The company’s new RAN Perspectives product works by installing an applet on the SIM. Procera’s applet sees signalling information like signal strength, and delivers that along with cell ID location information over the air to Procera’s RAN Pro engine which allies that information with its Packet Logic DPI-based product. That means that information about user location and the signalling strength they experience can be correlated with actual application usage.
The proposed benefit of this is that instead of having merely network level information about a cell site – but not visibility into actual user experience – or conversely lots of knowledge about application usage but no idea of QoE, now you can have both. Another benefit is that you can gain some insight into network conditions without having to roll out a network of high performance probes sitting on network interfaces (Abis, IuB, X2).
So what is different about what Procera is doing? Well, it’s the device-side aspect combined with the IP/application intelligence.
Sure there are plenty of assurance + DPI players out there attempting to do something similar. What we’ve seen is probe-based companies also partner with DPI providers to add richness to the network-level data they get from the probes. So, for example CommProve, Empirix and Polystar all use Qosmos for DPI, while Radcom partners with Allot. Rhode & Shwarz comes at this from a more test-based background, but is another company looking to get into more a cross-network assurance play, and to that end recently acquired DPI specialist ipoque.
The upside of the probe approach is you get much more richness of data than is reported by Procera’s applet, and can “see” a lot more devices that just devices enabled with an app. The downside is it costs a lot more.
The upside of the probe approach is you get much more richness of data than is reported by Procera’s applet, and can “see” a lot more devices that just devices enabled with an app. The downside is it costs a lot more. It really depends on the level on information you want and the use cases you are trying to fulfil.
One probe based assurance provider said to TMN, “Our [approach] is better in terms of scalability because we pick up all the users and we are not limited by having to transfer information captured on the handsets to some central location over the air interface. We also have to transfer information but we can do it over the fixed line data network without having to consume precious radio resources.” But that same vendor also agreed that Procera was onto something different: “[We] do agree that their approach is unique and first of a kind, to some degree. It is so, because of the combination of DPI and handset side radio info based on the SIM app.”
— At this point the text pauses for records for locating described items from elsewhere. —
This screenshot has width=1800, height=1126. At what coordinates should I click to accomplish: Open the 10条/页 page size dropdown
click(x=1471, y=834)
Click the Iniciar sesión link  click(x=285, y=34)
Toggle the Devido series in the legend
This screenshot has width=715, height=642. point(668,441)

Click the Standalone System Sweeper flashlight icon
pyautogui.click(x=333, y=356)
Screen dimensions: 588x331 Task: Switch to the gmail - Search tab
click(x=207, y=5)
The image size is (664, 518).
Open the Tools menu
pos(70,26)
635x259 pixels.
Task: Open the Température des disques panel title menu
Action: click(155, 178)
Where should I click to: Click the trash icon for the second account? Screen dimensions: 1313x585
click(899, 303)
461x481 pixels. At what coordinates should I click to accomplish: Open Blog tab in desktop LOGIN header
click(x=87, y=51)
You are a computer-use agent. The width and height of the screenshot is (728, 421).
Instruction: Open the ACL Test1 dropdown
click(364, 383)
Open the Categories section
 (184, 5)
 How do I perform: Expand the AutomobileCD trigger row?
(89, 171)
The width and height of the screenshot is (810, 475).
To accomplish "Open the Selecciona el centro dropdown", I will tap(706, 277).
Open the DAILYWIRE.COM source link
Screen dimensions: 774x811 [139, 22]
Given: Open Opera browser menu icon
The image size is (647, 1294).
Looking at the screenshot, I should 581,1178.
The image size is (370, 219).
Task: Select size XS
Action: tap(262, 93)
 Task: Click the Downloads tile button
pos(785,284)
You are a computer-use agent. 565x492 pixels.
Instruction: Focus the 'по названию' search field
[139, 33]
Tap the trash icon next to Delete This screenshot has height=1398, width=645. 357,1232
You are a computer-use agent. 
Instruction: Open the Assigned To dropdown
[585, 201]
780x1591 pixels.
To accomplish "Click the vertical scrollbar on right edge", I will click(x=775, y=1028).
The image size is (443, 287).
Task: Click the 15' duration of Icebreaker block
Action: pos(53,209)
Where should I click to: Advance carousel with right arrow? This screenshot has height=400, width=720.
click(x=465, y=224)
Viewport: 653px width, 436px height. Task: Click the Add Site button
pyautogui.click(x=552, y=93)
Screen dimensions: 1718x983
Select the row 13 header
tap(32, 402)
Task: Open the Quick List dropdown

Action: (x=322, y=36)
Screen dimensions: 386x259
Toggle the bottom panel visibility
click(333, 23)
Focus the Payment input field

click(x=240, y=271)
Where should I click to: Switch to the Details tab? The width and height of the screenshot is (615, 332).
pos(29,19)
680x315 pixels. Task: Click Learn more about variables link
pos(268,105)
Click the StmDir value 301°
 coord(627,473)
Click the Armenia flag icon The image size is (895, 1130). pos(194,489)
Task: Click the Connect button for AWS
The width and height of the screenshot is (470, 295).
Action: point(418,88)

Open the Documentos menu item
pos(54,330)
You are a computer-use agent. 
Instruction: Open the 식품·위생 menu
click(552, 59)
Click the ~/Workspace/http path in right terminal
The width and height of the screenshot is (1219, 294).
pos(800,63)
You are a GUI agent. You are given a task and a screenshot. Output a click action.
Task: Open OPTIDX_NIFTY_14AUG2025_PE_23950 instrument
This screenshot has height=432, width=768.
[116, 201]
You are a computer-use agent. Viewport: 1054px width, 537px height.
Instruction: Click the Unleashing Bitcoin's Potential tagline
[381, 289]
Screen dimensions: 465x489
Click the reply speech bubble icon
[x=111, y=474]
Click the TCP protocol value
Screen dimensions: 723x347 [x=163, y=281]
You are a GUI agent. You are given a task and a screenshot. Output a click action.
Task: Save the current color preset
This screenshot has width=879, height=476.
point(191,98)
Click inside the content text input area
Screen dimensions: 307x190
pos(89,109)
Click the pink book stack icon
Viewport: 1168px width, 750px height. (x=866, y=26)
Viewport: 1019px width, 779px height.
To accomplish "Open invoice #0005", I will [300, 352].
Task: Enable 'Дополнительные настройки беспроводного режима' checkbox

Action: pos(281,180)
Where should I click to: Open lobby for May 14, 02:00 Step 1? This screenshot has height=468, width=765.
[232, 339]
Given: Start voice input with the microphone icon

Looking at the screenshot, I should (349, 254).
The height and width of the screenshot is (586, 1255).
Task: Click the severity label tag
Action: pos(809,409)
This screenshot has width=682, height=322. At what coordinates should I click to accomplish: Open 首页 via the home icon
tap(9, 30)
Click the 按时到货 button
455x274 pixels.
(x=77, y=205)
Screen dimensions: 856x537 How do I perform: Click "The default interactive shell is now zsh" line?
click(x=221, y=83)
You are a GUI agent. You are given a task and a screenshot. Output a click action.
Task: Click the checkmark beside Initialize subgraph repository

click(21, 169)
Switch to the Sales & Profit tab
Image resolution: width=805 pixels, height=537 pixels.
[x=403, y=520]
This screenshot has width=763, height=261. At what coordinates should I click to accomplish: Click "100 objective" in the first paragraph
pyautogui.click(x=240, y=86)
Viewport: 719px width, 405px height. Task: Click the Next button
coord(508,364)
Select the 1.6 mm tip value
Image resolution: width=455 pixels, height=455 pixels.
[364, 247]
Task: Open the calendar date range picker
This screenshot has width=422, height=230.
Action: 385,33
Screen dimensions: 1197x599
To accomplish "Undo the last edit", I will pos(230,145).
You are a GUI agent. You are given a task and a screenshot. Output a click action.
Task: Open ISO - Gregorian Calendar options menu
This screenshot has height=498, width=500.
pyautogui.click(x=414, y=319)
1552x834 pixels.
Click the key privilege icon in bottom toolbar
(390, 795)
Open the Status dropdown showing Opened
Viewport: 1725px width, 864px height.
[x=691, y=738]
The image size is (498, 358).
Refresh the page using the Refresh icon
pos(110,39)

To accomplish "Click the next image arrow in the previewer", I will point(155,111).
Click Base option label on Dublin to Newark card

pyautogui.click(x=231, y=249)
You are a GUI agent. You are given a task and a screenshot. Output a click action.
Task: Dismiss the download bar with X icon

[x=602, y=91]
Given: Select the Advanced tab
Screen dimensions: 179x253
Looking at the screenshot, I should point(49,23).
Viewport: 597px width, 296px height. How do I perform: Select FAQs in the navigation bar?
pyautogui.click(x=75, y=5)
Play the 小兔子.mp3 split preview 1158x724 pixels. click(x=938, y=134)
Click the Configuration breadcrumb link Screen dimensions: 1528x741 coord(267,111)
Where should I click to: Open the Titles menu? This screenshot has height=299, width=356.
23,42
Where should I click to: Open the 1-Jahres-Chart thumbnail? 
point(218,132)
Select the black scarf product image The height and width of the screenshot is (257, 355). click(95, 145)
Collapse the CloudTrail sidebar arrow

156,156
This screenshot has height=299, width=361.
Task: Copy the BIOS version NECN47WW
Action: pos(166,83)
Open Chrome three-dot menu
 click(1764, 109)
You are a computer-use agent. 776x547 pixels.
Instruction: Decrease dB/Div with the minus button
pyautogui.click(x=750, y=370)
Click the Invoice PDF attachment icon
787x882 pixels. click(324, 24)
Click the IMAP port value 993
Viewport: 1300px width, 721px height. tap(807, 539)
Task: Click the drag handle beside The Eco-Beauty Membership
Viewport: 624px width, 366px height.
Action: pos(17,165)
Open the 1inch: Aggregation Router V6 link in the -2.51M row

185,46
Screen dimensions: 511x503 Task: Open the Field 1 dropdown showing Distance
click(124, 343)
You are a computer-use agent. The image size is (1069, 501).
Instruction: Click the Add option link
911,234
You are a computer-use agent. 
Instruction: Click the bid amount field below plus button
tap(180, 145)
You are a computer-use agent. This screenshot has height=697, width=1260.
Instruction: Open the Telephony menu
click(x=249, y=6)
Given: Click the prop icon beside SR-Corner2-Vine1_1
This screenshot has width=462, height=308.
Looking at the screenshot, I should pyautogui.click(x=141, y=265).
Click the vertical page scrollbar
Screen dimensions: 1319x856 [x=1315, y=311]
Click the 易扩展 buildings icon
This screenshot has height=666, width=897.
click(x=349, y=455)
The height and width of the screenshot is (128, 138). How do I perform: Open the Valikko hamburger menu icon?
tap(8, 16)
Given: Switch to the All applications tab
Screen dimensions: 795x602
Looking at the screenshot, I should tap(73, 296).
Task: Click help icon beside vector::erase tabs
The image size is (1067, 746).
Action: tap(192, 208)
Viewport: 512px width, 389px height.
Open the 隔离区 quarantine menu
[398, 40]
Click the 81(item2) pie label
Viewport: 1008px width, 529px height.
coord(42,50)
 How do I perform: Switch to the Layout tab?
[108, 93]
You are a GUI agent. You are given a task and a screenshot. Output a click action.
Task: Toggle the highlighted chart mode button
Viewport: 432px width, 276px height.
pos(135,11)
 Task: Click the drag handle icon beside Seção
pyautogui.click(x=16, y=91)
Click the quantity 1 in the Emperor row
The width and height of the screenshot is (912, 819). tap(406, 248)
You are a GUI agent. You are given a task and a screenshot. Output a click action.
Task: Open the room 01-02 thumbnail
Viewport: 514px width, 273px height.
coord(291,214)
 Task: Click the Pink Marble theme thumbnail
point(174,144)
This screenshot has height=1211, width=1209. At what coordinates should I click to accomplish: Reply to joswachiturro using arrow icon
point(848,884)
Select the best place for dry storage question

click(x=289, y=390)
And there have been device-side apps and clients before. Most famously the behavioural visibility of something like a CarrierIQ. What else goes on the device? Well, there are device agents that act as “policy on the device” clients – with something like ANDSF being invoked. This is about having control of the device to do something like select the same network, and here there are companies such as GreenPacket and SmithMicro. As making a network selection requires an assessment of the network, companies here too have seen the potential for using these device-side agents for carrying out performance monitoring.
But Procera’s approach is slightly different. Its applet on the SIM is a lot more limited in what it can “see” than an app like CarrierIQ, which has behavioural and usage visibility. But when combined with what Packet Logic knows about the application usage, you get that single view of QoE information.